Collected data
····················
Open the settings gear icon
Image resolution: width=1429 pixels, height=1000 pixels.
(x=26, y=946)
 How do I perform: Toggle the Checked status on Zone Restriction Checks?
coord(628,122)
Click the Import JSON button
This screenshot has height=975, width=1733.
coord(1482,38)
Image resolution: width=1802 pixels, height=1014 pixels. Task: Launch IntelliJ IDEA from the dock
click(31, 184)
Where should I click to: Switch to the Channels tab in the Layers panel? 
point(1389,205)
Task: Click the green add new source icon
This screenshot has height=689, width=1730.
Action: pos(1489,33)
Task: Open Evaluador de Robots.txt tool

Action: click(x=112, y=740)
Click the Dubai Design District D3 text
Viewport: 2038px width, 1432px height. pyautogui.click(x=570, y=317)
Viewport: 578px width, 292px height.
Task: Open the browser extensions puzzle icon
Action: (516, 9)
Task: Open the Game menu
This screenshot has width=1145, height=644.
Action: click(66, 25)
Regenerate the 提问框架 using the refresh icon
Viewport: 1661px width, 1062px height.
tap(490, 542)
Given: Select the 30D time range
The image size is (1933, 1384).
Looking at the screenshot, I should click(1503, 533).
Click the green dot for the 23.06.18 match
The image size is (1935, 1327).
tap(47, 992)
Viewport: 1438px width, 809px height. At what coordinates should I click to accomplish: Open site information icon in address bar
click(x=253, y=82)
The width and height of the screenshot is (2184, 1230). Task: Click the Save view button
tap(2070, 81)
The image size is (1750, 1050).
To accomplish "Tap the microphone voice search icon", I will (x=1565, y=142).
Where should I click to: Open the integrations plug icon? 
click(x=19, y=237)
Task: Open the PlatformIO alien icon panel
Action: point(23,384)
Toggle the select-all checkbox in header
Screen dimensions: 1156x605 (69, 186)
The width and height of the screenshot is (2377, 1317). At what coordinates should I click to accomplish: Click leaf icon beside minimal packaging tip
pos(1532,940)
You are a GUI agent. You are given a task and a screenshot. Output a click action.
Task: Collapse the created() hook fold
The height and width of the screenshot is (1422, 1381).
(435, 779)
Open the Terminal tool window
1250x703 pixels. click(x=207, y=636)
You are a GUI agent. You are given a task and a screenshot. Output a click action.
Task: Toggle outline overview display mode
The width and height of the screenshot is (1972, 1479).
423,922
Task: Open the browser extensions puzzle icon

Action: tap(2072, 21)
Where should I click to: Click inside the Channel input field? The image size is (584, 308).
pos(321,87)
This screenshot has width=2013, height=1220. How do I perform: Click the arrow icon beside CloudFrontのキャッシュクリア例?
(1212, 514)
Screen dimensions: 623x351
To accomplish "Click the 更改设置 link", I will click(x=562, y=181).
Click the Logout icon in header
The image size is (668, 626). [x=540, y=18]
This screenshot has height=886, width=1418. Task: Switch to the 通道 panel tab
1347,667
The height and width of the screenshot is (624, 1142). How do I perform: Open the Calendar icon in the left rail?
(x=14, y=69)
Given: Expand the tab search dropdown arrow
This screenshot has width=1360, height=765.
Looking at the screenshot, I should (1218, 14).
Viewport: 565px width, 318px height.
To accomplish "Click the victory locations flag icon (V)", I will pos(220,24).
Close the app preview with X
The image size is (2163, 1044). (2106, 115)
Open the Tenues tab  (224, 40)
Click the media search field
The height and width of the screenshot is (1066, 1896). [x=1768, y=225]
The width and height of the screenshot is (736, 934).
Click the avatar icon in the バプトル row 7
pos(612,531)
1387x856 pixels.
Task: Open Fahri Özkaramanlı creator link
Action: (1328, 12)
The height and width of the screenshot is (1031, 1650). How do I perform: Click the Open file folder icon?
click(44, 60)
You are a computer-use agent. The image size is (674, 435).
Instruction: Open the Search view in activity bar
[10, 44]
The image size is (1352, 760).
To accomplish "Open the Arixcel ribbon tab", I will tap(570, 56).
····················
◆ **EXERCISE INSTRUCTIONS**: The data above must be restated word for word.

◆ **WRITTEN RESPONSE**:
Open the settings gear icon
Image resolution: width=1429 pixels, height=1000 pixels.
(x=26, y=946)
 How do I perform: Toggle the Checked status on Zone Restriction Checks?
coord(628,122)
Click the Import JSON button
This screenshot has height=975, width=1733.
coord(1482,38)
Image resolution: width=1802 pixels, height=1014 pixels. Task: Launch IntelliJ IDEA from the dock
click(31, 184)
Where should I click to: Switch to the Channels tab in the Layers panel? 
point(1389,205)
Task: Click the green add new source icon
This screenshot has height=689, width=1730.
Action: pos(1489,33)
Task: Open Evaluador de Robots.txt tool

Action: click(x=112, y=740)
Click the Dubai Design District D3 text
Viewport: 2038px width, 1432px height. pyautogui.click(x=570, y=317)
Viewport: 578px width, 292px height.
Task: Open the browser extensions puzzle icon
Action: (516, 9)
Task: Open the Game menu
This screenshot has width=1145, height=644.
Action: click(66, 25)
Regenerate the 提问框架 using the refresh icon
Viewport: 1661px width, 1062px height.
tap(490, 542)
Given: Select the 30D time range
The image size is (1933, 1384).
Looking at the screenshot, I should click(1503, 533).
Click the green dot for the 23.06.18 match
The image size is (1935, 1327).
tap(47, 992)
Viewport: 1438px width, 809px height. At what coordinates should I click to accomplish: Open site information icon in address bar
click(x=253, y=82)
The width and height of the screenshot is (2184, 1230). Task: Click the Save view button
tap(2070, 81)
The image size is (1750, 1050).
To accomplish "Tap the microphone voice search icon", I will (x=1565, y=142).
Where should I click to: Open the integrations plug icon? 
click(x=19, y=237)
Task: Open the PlatformIO alien icon panel
Action: point(23,384)
Toggle the select-all checkbox in header
Screen dimensions: 1156x605 (69, 186)
The width and height of the screenshot is (2377, 1317). At what coordinates should I click to accomplish: Click leaf icon beside minimal packaging tip
pos(1532,940)
You are a GUI agent. You are given a task and a screenshot. Output a click action.
Task: Collapse the created() hook fold
The height and width of the screenshot is (1422, 1381).
(435, 779)
Open the Terminal tool window
1250x703 pixels. click(x=207, y=636)
You are a GUI agent. You are given a task and a screenshot. Output a click action.
Task: Toggle outline overview display mode
The width and height of the screenshot is (1972, 1479).
423,922
Task: Open the browser extensions puzzle icon

Action: tap(2072, 21)
Where should I click to: Click inside the Channel input field? The image size is (584, 308).
pos(321,87)
This screenshot has width=2013, height=1220. How do I perform: Click the arrow icon beside CloudFrontのキャッシュクリア例?
(1212, 514)
Screen dimensions: 623x351
To accomplish "Click the 更改设置 link", I will click(x=562, y=181).
Click the Logout icon in header
The image size is (668, 626). [x=540, y=18]
This screenshot has height=886, width=1418. Task: Switch to the 通道 panel tab
1347,667
The height and width of the screenshot is (624, 1142). How do I perform: Open the Calendar icon in the left rail?
(x=14, y=69)
Given: Expand the tab search dropdown arrow
This screenshot has width=1360, height=765.
Looking at the screenshot, I should (1218, 14).
Viewport: 565px width, 318px height.
To accomplish "Click the victory locations flag icon (V)", I will pos(220,24).
Close the app preview with X
The image size is (2163, 1044). (2106, 115)
Open the Tenues tab  (224, 40)
Click the media search field
The height and width of the screenshot is (1066, 1896). [x=1768, y=225]
The width and height of the screenshot is (736, 934).
Click the avatar icon in the バプトル row 7
pos(612,531)
1387x856 pixels.
Task: Open Fahri Özkaramanlı creator link
Action: (1328, 12)
The height and width of the screenshot is (1031, 1650). How do I perform: Click the Open file folder icon?
click(44, 60)
You are a computer-use agent. The image size is (674, 435).
Instruction: Open the Search view in activity bar
[10, 44]
The image size is (1352, 760).
To accomplish "Open the Arixcel ribbon tab", I will tap(570, 56).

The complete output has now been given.